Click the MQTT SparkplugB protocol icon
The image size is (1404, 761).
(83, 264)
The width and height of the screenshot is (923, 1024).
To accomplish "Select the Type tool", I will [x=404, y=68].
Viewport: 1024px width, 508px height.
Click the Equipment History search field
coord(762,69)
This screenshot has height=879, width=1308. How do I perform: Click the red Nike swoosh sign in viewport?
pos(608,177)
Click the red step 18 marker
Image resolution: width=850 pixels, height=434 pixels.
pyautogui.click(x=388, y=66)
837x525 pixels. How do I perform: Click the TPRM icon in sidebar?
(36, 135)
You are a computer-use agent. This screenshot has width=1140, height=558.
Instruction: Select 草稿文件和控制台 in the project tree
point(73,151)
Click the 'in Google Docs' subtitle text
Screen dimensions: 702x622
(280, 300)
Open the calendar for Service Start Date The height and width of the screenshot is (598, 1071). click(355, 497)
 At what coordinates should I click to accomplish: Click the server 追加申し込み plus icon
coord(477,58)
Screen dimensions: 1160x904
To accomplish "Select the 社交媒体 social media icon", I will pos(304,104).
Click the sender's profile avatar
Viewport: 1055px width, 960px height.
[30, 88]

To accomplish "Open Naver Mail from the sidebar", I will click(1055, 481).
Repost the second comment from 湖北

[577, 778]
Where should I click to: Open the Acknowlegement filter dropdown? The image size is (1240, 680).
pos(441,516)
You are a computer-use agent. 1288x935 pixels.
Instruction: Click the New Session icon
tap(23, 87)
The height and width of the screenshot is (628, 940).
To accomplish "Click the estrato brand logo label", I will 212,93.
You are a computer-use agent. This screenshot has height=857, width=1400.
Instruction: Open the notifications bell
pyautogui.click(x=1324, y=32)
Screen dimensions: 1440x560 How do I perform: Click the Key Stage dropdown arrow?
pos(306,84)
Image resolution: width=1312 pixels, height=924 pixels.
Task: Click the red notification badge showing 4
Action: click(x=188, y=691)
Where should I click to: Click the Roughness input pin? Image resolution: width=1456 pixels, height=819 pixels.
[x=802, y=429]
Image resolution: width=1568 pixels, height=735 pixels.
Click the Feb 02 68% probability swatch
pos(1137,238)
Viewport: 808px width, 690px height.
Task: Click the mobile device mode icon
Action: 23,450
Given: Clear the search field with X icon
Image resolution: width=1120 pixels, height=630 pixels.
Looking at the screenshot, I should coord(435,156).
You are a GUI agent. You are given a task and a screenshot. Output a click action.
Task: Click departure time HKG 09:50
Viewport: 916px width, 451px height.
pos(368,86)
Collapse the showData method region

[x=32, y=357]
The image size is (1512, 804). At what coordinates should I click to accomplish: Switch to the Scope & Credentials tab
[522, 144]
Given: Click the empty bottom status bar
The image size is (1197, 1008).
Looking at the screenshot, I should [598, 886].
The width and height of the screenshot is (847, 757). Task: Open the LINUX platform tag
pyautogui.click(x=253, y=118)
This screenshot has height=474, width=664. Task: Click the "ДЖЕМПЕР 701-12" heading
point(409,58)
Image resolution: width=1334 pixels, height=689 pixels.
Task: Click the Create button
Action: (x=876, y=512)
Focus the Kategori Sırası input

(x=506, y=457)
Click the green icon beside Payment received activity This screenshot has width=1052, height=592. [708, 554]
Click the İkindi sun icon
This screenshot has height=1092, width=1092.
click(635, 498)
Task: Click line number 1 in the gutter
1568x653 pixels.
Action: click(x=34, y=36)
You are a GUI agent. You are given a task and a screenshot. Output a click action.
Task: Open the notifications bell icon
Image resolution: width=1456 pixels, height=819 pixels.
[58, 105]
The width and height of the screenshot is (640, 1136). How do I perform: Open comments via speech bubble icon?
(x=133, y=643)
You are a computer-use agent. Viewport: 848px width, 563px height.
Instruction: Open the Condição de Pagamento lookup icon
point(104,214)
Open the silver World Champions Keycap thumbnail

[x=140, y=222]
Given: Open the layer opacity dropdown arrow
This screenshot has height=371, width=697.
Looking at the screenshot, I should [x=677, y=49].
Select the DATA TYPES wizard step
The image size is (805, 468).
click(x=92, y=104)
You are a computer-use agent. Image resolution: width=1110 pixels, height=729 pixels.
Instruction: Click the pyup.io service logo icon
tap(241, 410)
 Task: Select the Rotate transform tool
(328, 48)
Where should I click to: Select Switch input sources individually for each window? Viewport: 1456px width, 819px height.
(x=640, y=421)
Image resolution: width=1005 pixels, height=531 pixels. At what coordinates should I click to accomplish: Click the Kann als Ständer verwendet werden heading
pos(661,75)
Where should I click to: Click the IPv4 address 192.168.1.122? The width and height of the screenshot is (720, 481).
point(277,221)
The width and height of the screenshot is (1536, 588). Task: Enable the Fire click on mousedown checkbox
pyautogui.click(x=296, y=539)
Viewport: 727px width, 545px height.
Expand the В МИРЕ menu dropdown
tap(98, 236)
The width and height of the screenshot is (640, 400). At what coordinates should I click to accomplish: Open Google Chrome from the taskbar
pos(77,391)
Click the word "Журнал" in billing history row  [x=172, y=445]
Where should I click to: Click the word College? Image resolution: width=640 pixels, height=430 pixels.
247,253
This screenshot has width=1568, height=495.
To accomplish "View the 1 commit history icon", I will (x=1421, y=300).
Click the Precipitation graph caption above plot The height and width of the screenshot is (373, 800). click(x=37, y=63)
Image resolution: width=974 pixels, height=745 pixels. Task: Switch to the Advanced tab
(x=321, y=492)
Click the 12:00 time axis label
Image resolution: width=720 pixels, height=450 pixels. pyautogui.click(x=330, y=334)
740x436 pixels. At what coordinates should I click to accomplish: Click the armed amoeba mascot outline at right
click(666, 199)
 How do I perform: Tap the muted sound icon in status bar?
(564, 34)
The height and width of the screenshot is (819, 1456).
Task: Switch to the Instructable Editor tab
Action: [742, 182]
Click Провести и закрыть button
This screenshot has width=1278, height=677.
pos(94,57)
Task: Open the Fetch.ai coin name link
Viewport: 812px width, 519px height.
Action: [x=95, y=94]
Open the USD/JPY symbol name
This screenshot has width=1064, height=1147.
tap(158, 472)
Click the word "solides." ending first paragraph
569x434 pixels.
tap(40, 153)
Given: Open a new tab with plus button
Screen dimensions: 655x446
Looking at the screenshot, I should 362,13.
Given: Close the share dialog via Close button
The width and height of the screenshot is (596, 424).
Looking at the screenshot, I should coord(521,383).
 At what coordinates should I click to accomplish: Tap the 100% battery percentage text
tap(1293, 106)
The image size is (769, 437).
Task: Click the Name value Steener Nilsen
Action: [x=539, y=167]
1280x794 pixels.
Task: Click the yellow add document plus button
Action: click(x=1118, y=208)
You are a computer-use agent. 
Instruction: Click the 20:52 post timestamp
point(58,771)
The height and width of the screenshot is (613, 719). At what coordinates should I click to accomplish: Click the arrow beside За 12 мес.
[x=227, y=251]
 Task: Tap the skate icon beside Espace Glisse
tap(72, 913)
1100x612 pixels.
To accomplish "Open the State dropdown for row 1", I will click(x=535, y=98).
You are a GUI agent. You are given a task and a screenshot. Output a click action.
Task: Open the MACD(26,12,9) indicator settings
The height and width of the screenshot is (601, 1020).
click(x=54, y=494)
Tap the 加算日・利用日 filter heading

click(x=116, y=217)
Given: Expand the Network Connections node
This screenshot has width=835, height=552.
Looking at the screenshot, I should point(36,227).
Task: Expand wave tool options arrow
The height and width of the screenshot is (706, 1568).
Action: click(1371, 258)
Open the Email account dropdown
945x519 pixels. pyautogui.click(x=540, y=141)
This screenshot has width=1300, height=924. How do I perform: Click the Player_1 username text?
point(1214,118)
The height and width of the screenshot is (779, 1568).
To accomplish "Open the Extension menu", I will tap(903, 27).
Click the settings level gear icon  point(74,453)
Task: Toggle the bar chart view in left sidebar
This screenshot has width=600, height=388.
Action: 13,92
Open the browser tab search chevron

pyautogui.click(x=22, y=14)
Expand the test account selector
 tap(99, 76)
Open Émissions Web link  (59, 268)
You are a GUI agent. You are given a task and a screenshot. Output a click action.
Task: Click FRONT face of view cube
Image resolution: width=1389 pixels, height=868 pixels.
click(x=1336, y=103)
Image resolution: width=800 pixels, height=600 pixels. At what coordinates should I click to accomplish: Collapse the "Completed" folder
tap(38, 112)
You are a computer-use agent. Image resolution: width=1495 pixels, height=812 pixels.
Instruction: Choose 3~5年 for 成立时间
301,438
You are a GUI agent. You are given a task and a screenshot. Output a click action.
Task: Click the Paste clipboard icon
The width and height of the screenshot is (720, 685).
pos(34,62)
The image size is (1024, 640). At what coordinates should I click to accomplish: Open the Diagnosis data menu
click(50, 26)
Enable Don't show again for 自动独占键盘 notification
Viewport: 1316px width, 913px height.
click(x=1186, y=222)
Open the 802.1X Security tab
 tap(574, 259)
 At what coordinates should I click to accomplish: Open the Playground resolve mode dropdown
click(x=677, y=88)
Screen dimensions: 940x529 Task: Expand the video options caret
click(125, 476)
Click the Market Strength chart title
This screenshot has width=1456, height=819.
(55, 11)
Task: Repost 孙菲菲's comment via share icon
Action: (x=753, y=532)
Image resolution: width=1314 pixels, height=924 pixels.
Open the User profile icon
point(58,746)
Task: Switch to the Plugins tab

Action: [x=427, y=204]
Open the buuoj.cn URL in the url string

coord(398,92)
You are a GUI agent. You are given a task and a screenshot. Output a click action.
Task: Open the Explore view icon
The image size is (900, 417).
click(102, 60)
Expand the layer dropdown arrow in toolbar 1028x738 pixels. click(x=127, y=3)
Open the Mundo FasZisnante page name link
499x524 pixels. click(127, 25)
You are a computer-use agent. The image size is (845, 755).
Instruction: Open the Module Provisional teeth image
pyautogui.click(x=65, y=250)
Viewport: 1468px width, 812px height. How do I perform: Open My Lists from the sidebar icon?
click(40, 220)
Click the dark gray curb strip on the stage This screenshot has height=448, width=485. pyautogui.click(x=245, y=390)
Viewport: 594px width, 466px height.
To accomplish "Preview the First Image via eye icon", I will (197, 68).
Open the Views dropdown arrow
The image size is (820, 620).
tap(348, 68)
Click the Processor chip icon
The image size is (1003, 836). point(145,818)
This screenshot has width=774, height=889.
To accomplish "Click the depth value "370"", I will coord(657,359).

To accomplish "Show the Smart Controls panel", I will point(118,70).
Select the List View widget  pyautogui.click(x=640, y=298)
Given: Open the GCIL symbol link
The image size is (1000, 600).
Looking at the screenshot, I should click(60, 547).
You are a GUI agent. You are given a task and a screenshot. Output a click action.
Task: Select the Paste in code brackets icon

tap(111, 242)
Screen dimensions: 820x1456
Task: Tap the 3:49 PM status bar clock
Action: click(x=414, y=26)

*EXERCISE PROMPT*: Pull out every line of the data above that contains the word "settings" and copy each one in full.

*ANSWER*:
Task: Open the MACD(26,12,9) indicator settings
Click the settings level gear icon  point(74,453)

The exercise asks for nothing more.